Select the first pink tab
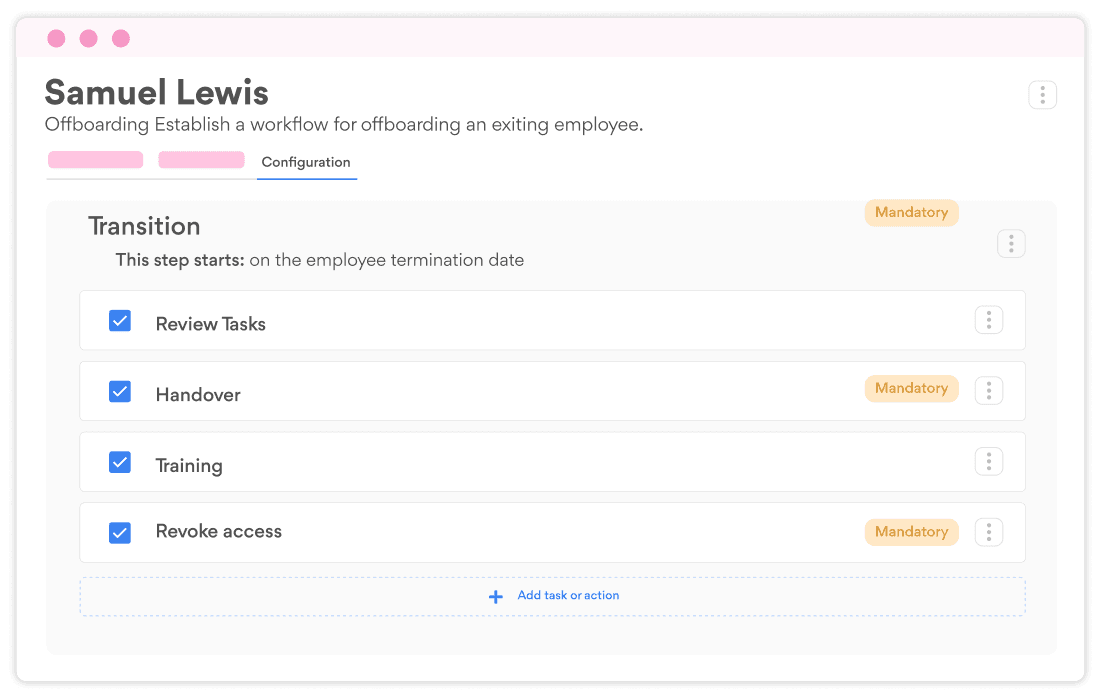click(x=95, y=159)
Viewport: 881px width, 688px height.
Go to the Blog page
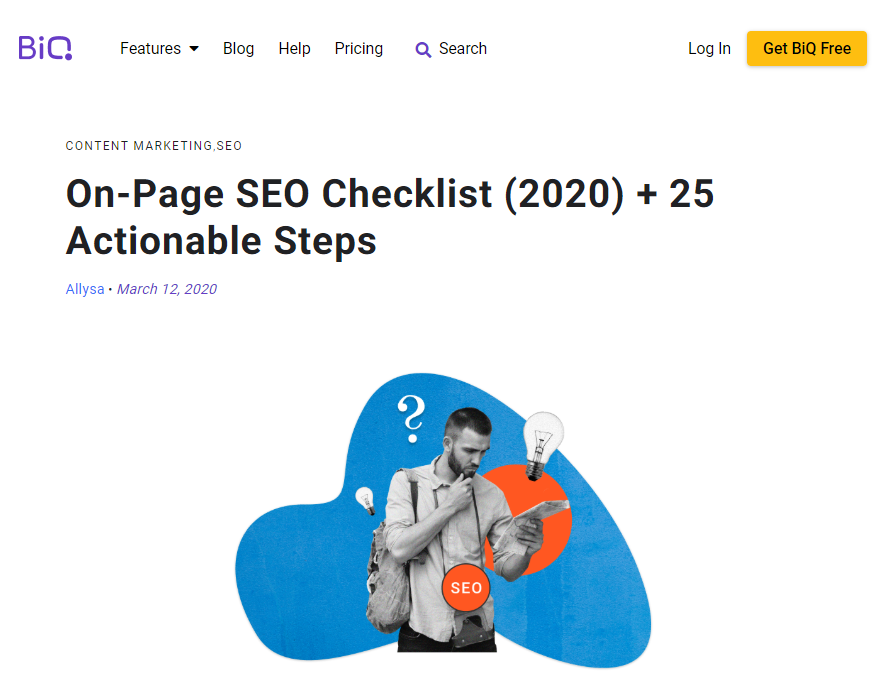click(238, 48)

* * *

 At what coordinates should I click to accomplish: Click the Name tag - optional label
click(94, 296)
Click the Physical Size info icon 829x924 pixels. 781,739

Problem details:
Reproduce verbatim only the segment of the listing bounded by the line containing "At what coordinates" and the line containing "Click the Physical", with both boundary lines included.

Reply:
 At what coordinates should I click to accomplish: Click the Name tag - optional label
click(94, 296)
Click the Physical Size info icon 829x924 pixels. 781,739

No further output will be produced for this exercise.